### Information shown

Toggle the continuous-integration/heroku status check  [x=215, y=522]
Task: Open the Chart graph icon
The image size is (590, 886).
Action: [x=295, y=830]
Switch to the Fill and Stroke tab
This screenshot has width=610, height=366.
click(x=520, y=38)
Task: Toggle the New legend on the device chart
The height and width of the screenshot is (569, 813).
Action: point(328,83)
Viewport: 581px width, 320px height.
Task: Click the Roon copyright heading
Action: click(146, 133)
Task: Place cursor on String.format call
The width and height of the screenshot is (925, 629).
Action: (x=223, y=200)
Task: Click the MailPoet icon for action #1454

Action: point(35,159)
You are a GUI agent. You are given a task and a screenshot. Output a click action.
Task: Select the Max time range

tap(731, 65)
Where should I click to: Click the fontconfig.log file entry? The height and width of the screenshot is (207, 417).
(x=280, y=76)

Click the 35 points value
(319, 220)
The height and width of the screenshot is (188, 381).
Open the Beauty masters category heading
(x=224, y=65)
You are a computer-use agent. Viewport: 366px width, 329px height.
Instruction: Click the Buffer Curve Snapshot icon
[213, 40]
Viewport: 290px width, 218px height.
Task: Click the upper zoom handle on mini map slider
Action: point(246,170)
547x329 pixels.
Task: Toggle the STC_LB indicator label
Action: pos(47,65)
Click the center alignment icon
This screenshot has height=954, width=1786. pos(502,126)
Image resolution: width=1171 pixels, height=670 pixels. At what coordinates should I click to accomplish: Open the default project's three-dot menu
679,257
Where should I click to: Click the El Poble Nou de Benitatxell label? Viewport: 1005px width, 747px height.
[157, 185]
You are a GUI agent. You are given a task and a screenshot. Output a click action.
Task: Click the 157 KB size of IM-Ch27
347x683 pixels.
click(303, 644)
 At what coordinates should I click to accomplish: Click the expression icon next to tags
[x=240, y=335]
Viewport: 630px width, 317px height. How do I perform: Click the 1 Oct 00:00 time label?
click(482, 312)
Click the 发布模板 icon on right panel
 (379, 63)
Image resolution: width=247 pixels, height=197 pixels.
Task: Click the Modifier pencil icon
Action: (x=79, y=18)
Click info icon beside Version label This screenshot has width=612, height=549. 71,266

######

* Exercise description
Print all the entries above. Keep each one exact.

* Solution for this task
Toggle the continuous-integration/heroku status check  [x=215, y=522]
Task: Open the Chart graph icon
The image size is (590, 886).
Action: [x=295, y=830]
Switch to the Fill and Stroke tab
This screenshot has width=610, height=366.
click(x=520, y=38)
Task: Toggle the New legend on the device chart
The height and width of the screenshot is (569, 813).
Action: point(328,83)
Viewport: 581px width, 320px height.
Task: Click the Roon copyright heading
Action: click(146, 133)
Task: Place cursor on String.format call
The width and height of the screenshot is (925, 629).
Action: (x=223, y=200)
Task: Click the MailPoet icon for action #1454

Action: point(35,159)
You are a GUI agent. You are given a task and a screenshot. Output a click action.
Task: Select the Max time range

tap(731, 65)
Where should I click to: Click the fontconfig.log file entry? The height and width of the screenshot is (207, 417).
(x=280, y=76)

Click the 35 points value
(319, 220)
The height and width of the screenshot is (188, 381).
Open the Beauty masters category heading
(x=224, y=65)
You are a computer-use agent. Viewport: 366px width, 329px height.
Instruction: Click the Buffer Curve Snapshot icon
[213, 40]
Viewport: 290px width, 218px height.
Task: Click the upper zoom handle on mini map slider
Action: point(246,170)
547x329 pixels.
Task: Toggle the STC_LB indicator label
Action: pos(47,65)
Click the center alignment icon
This screenshot has height=954, width=1786. pos(502,126)
Image resolution: width=1171 pixels, height=670 pixels. At what coordinates should I click to accomplish: Open the default project's three-dot menu
679,257
Where should I click to: Click the El Poble Nou de Benitatxell label? Viewport: 1005px width, 747px height.
[157, 185]
You are a GUI agent. You are given a task and a screenshot. Output a click action.
Task: Click the 157 KB size of IM-Ch27
347x683 pixels.
click(303, 644)
 At what coordinates should I click to accomplish: Click the expression icon next to tags
[x=240, y=335]
Viewport: 630px width, 317px height. How do I perform: Click the 1 Oct 00:00 time label?
click(482, 312)
Click the 发布模板 icon on right panel
 (379, 63)
Image resolution: width=247 pixels, height=197 pixels.
Task: Click the Modifier pencil icon
Action: (x=79, y=18)
Click info icon beside Version label This screenshot has width=612, height=549. 71,266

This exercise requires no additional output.